Yesterday, US stocks experienced a strong rebound, with the Dow Jones, Nasdaq, and S&P 500 indices all rising, each by more than 2.5%.

Bitcoin is also rising alongside US stocks, reaching a peak of $94,000.

The VIX panic index has temporarily fallen below 30, and market sentiment is warming up.

But it should be noted that the current market fundamentals do not have obvious benefits, and the policy environment is almost the same as when it plummeted the day before yesterday.

This indicates that investors' attention to the dispute between Trump and Federal Reserve Chairman Powell is declining, and the market is more driven by sentiment.

So what is the reason for this sudden surge?

Last night, the market surged, primarily because Trump's team made three 'easing' statements, boosting market confidence.

1, Around 12:00 AM: Bessent, a core member of Trump's team, stated at a closed-door meeting with JPMorgan investors that the current US-China tension is unsustainable and will soon 'cool down.' This statement eased market concerns about the trade war, leading to a surge in Chinese concept stocks, a slight drop in gold, and the Nasdaq index began to rise.

2, Around 1 AM: Politico reported that US-China trade negotiations could last for months. White House Press Secretary Levitt later stated at a press conference that Trump is paving the way for a US-China trade agreement, and US-China relations are developing in a positive direction. At the same time, Levitt backed Trump’s criticisms of Powell, stating that Trump has the right to express dissatisfaction with the Federal Reserve and believes some of the Fed's actions have political motivations.

3, 5 AM: Trump personally spoke, stating that the US tariffs on China will be significantly reduced from the current level of 145%. Although it will not drop to zero, China will be very satisfied with the final tax rate. He also expressed no intention to fire Powell, but hopes Powell will be more proactive on interest rate cuts.

These three statements were layered and effectively eased market panic over the trade war and policy uncertainty, driving up risk assets such as US stocks and Bitcoin.

Currently, Trump's team is still advancing negotiations, and the market has expectations for a new trade agreement, with sensitivity to tariff fluctuations decreasing. Short-term sentiment recovery has become the main driving force for the rise.
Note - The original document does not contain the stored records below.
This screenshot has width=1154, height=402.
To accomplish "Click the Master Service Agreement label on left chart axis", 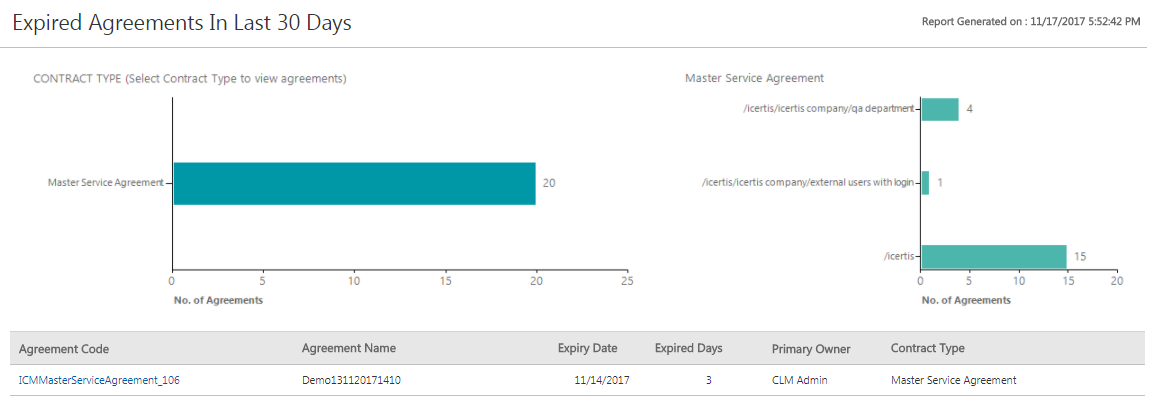I will 105,183.
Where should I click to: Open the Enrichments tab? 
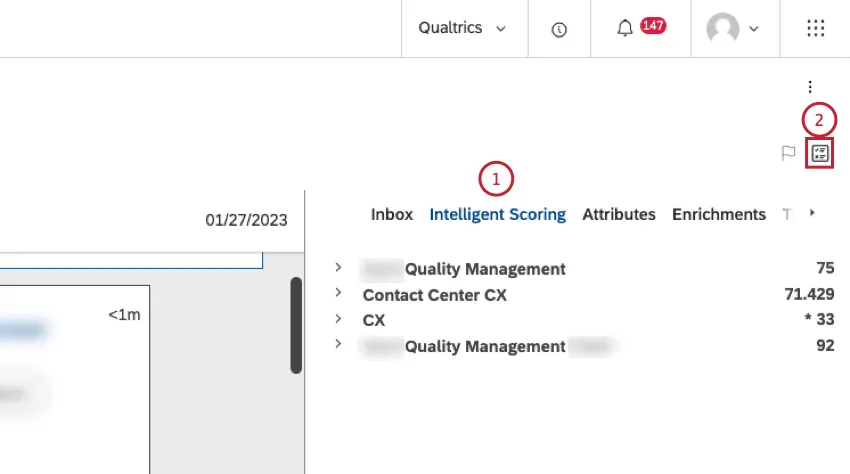pos(718,214)
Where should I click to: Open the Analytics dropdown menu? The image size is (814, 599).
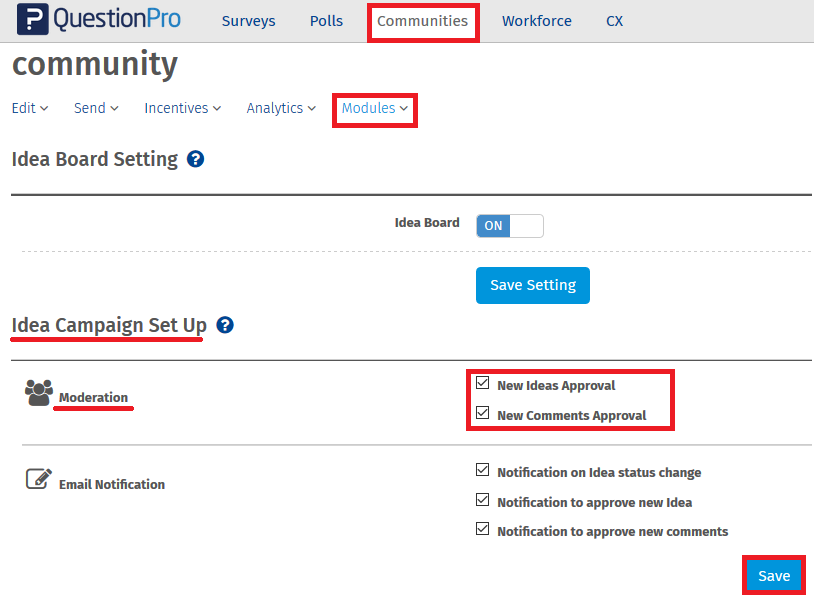tap(281, 108)
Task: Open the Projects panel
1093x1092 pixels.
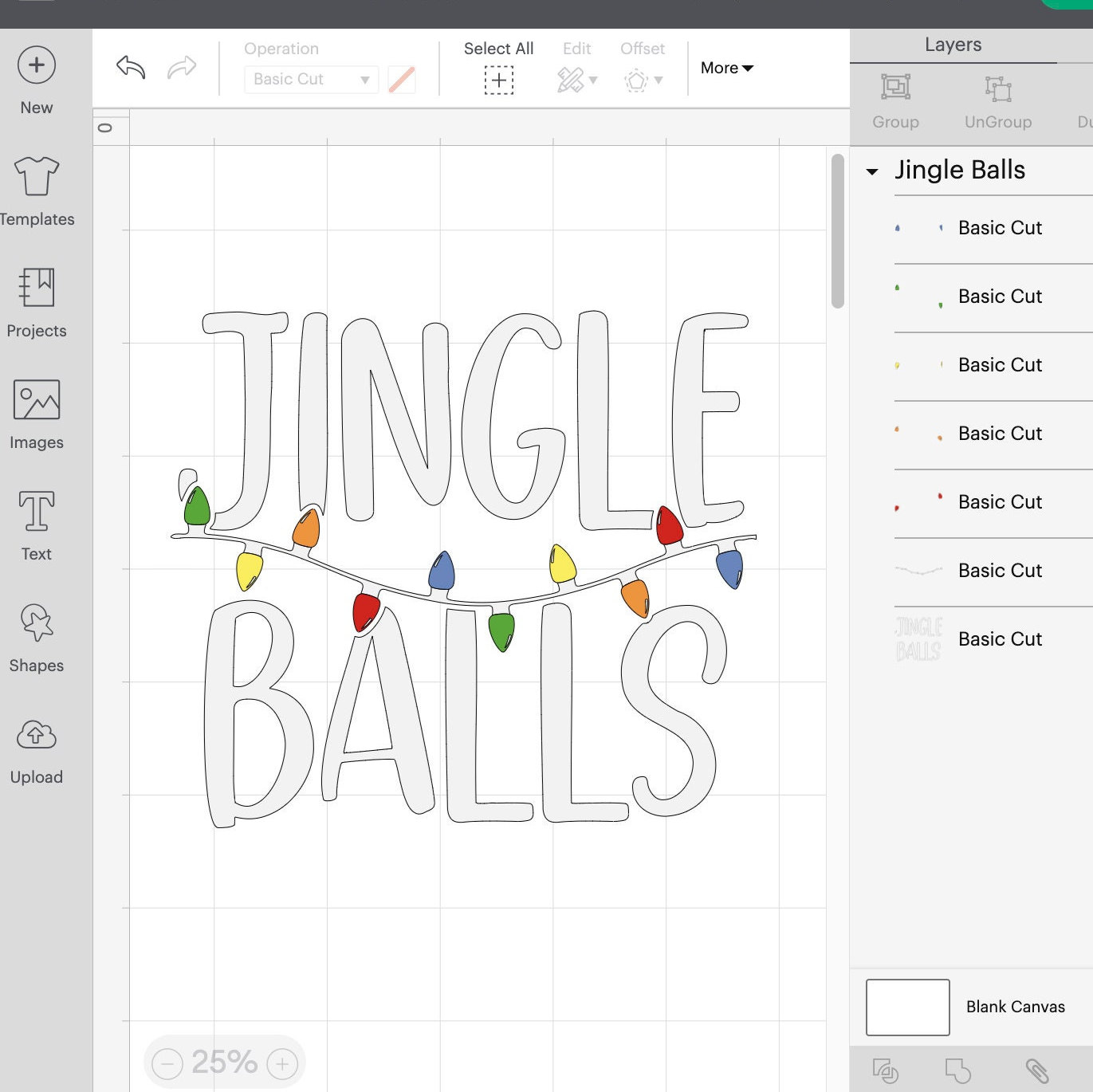Action: [36, 299]
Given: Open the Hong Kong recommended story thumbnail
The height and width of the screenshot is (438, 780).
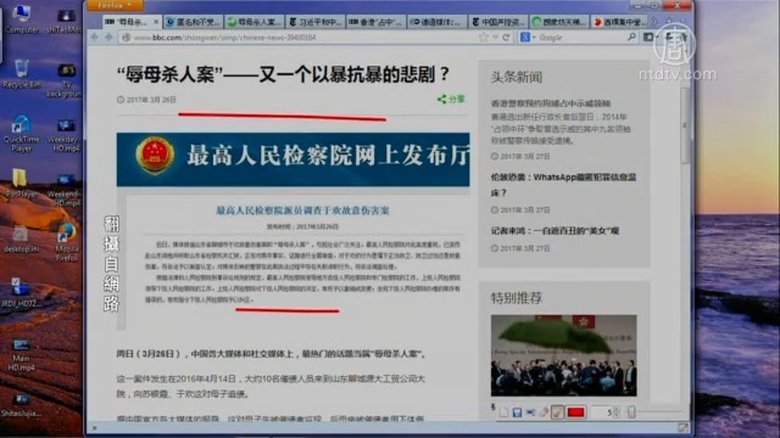Looking at the screenshot, I should coord(563,355).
However, the current market trend almost completely depends on Trump's whims, and there has been no essential change in the fundamentals.

The day before yesterday, he created negative sentiment through tariff threats and criticism of Powell. Yesterday, he boosted the market with easing statements. Tomorrow, he may throw out new moves to influence the market.

So rather than guessing Trump's next move, it is better to focus on market momentum.

Whether up or down, once momentum is exhausted, the market often moves in the opposite direction, as capital will always flow to more favorable places.

Is this market a rebound or a reversal?

From the current economic and political situation, it looks more like a sentiment recovery rebound after overselling, suggesting that it is a bit early to talk about a trend reversal.

The reason is that the rise and fall are still dominated by Trump's policy signals, and there are no substantial benefits in the economic fundamentals.

From the perspective of volume, this rise is a shrinking rebound, with trading volume moderately increasing, capital inflow not obvious, and lacking the momentum for a trend reversal.


A real reversal is usually accompanied by a sustained increase in trading volume, significant capital inflow, and major favorable policies or fundamentals. For example, if the Federal Reserve eases or economic data exceeds expectations.

Therefore, the GDP data to be announced at the end of the month will be crucial. If the data performs strongly, the market may rise further. Conversely, the upward momentum may quickly fade.

Before the fundamentals are clear, any rise should be viewed as a rebound, especially when there is a shrinking increase.

We need to learn to 'buy in panic, sell in rallies.' A significant rebound after a sharp decline is often a good opportunity to reduce positions in batches.